*Trecho do texto:*

- - - - - - -

O programa de observação da Terra da União Europeia Copernicus também divulgou recentemente que regiões da Amazônia e do Pantanal enfrentaram suas piores temporadas de incêndios em 22 anos, incluindo o Amazonas.

O índice, que mede emissões de carbono decorrente de incêndios florestais, mostra que, no Amazonas, a poluição esteve significativamente acima da média durante julho, agosto e setembro.

Quando a reportagem da BBC News Brasil esteve em Iranduba, era possível ver ao longe diversos focos de incêndio. O cheiro de fumaça é constante.

Em Manaus e sua região metropolitana, tem sido rotina a população acordar com a cidade encoberta pela poluição resultante das queimadas.

- - - - - - -

*Exercício proposto a:* Apresente como CSV de duas colunas, comando e resposta, os registros do trecho que abre com a linha que contém "Image resolution: width=558" e fecha com a linha que contém "Open the three-dot", ambas incluídas. Cada comando deve ocupar uma linha junto com sua resposta, com cada campo entre aspas e as quebras de linha trocadas por espaços.
O texto e os registros não têm relação entre si.

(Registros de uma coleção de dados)
- - - - - - -

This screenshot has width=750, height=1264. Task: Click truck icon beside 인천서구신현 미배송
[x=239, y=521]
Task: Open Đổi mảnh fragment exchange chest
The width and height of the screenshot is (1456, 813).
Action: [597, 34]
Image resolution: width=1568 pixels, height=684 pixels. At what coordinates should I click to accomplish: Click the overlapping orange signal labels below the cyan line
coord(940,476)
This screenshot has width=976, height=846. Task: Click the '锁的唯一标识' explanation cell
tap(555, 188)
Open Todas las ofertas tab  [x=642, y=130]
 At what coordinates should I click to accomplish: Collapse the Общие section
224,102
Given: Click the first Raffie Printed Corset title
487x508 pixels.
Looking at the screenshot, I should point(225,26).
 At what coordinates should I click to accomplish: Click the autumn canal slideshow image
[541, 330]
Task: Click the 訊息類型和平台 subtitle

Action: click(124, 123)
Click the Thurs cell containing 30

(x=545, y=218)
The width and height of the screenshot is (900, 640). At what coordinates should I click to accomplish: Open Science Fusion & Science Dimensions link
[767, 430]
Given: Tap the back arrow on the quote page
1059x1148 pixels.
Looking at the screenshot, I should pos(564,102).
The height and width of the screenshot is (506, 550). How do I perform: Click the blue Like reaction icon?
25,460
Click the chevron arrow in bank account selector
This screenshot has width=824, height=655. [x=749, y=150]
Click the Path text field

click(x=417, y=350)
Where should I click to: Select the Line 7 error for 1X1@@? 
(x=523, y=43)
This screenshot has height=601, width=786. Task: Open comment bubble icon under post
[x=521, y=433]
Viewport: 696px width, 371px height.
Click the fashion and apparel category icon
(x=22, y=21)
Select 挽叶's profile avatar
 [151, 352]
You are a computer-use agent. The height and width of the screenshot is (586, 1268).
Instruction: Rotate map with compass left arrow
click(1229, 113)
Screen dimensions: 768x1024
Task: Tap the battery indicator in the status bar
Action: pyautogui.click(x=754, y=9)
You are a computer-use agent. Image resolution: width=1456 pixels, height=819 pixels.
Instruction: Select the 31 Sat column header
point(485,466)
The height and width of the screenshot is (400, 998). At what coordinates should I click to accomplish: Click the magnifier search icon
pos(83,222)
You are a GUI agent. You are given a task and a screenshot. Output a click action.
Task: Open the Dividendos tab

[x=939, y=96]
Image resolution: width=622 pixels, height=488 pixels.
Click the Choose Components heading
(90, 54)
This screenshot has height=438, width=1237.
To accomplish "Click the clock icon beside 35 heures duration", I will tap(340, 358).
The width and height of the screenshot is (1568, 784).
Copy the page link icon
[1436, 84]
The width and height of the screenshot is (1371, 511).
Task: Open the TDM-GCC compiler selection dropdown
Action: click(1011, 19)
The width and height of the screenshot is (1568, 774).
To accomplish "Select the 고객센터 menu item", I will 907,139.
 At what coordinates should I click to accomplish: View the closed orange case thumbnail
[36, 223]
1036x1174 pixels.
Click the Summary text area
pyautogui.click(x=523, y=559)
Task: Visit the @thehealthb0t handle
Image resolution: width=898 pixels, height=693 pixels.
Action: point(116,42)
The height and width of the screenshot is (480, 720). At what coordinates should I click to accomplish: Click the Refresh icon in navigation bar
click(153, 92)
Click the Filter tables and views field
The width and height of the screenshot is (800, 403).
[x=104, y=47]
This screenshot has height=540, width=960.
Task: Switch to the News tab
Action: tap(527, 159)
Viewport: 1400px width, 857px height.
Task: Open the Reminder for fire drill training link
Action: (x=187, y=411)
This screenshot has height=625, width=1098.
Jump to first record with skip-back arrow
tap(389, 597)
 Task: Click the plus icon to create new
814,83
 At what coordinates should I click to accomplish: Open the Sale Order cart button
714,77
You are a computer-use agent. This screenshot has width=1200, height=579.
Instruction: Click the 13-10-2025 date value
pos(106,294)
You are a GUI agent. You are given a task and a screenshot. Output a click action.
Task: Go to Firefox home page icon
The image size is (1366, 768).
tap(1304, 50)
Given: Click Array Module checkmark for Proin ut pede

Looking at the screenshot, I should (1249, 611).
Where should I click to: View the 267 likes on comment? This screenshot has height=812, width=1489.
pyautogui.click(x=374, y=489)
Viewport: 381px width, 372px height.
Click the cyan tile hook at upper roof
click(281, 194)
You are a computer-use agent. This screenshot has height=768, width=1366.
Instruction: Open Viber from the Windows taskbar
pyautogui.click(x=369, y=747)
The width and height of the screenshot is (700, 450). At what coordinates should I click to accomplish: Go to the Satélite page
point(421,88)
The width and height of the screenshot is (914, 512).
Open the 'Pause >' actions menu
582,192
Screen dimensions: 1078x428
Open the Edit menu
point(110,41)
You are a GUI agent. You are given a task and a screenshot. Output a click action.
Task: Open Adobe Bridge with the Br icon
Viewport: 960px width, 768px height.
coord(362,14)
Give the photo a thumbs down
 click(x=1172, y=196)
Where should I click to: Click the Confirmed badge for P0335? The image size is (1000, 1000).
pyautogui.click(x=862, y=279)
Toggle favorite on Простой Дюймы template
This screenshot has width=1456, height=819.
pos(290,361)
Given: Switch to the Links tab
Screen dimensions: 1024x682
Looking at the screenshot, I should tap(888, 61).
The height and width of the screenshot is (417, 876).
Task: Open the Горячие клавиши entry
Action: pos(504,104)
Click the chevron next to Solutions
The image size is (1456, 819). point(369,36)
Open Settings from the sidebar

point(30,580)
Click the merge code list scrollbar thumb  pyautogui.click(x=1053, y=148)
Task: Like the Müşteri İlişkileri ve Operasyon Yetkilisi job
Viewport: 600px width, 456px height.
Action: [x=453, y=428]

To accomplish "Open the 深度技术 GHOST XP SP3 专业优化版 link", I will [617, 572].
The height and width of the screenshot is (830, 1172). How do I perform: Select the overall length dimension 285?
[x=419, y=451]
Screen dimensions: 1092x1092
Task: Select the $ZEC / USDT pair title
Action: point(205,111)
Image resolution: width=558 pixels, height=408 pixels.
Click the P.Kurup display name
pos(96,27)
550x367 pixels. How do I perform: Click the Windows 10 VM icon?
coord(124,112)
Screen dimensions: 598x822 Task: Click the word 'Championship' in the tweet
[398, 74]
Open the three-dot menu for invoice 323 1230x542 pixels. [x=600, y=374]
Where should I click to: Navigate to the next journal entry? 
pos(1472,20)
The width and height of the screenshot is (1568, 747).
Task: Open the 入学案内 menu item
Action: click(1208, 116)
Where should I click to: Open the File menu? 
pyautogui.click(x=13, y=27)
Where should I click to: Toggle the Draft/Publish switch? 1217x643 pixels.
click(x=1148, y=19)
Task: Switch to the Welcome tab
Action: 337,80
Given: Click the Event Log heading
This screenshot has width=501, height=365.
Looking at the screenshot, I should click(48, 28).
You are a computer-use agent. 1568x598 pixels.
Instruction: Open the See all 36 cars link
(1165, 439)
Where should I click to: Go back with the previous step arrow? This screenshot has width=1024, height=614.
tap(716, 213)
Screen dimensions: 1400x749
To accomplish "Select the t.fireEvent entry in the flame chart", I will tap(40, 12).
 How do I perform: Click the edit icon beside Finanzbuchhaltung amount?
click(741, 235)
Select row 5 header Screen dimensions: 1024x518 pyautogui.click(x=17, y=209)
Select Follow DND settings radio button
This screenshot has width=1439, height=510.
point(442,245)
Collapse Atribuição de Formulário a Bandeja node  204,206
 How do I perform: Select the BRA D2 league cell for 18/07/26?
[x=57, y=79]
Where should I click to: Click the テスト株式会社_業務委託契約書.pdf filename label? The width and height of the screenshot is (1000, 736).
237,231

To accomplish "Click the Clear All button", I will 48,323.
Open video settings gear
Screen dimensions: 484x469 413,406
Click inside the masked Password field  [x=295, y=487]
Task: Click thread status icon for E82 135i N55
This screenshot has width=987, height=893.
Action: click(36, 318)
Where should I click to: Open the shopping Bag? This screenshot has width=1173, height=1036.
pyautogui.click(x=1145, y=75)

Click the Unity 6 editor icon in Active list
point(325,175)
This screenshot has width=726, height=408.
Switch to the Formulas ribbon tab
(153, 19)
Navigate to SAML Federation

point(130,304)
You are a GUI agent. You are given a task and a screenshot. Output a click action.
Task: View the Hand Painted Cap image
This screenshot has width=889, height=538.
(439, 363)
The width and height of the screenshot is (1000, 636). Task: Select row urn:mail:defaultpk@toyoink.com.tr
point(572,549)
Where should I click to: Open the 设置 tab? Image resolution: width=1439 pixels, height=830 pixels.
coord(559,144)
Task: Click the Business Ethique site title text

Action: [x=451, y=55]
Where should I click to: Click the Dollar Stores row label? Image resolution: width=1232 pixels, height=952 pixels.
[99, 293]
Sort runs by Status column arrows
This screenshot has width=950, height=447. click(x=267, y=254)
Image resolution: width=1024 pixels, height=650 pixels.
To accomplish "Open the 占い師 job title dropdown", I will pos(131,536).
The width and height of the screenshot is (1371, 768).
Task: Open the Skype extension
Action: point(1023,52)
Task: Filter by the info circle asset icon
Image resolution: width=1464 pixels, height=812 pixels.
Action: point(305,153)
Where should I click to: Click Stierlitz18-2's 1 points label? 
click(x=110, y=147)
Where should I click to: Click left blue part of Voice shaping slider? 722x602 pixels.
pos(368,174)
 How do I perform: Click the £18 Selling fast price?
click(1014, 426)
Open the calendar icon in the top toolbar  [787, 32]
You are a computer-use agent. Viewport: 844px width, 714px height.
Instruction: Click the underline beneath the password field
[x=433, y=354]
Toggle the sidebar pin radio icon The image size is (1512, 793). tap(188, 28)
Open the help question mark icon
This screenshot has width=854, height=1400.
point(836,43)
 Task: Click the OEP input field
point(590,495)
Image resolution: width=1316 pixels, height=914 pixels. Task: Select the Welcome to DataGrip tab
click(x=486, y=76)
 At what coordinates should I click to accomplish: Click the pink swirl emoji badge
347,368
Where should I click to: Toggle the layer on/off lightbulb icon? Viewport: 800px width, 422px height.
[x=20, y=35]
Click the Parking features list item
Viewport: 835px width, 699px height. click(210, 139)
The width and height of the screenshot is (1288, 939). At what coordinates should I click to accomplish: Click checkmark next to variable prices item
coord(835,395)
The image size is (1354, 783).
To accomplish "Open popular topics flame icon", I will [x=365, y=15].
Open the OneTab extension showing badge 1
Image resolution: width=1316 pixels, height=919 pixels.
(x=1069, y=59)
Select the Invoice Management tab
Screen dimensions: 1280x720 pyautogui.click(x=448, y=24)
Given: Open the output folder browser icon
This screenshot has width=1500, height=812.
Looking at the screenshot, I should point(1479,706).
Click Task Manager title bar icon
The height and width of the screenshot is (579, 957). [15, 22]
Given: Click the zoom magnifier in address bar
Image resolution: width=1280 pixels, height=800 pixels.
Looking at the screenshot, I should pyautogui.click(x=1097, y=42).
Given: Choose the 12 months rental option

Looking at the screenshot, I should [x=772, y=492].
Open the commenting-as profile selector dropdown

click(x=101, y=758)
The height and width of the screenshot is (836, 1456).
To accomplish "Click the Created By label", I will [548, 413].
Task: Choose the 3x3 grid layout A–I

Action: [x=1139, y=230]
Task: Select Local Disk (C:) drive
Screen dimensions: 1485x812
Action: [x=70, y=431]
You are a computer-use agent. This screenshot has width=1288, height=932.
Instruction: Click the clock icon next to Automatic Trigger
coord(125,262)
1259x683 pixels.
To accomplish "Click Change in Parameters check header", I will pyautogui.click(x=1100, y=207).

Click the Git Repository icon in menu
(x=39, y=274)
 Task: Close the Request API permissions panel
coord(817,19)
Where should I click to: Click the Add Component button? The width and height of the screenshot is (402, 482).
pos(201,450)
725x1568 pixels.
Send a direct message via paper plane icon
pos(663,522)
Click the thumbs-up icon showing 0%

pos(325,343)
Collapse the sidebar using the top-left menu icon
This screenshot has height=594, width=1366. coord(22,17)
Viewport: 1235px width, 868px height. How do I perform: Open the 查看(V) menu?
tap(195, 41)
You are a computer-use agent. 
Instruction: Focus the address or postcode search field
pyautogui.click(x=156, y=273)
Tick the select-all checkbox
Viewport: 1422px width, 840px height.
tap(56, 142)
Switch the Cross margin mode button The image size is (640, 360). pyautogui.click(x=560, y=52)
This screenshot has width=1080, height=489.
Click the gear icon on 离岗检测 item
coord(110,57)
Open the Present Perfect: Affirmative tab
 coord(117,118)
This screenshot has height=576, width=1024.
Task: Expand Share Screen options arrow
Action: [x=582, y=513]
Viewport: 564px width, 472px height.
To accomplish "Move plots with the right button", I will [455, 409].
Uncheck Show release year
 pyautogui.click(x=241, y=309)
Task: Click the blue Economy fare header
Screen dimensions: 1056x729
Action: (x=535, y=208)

- - - - - - -

*Exercício proposto b:* As afirmações a seguir concordam com o trecho sobre as queimadas no Amazonas? Responda sim ou não a cada uma e cite as palavras do texto que decidem a resposta. (i) O Copernicus é um programa de observação da Terra da União Europeia. (ii) No Amazonas, a poluição ficou abaixo da média em agosto. (iii) Em Iranduba, o cheiro de fumaça é raro.

*Resultado do exercício a:*
comando,resposta
"Image resolution: width=558 pixels, height=408 pixels. Click the P.Kurup display name","pos(96,27)"
"550x367 pixels. How do I perform: Click the Windows 10 VM icon?","coord(124,112)"
"Screen dimensions: 598x822 Task: Click the word 'Championship' in the tweet","[398, 74]"
"Open the three-dot menu for invoice 323 1230x542 pixels.","[x=600, y=374]"

*Resultado do exercício b:*
(i) Sim: "O programa de observação da Terra da União Europeia Copernicus"
(ii) Não: "a poluição esteve significativamente acima da média durante julho, agosto e setembro"
(iii) Não: "O cheiro de fumaça é constante."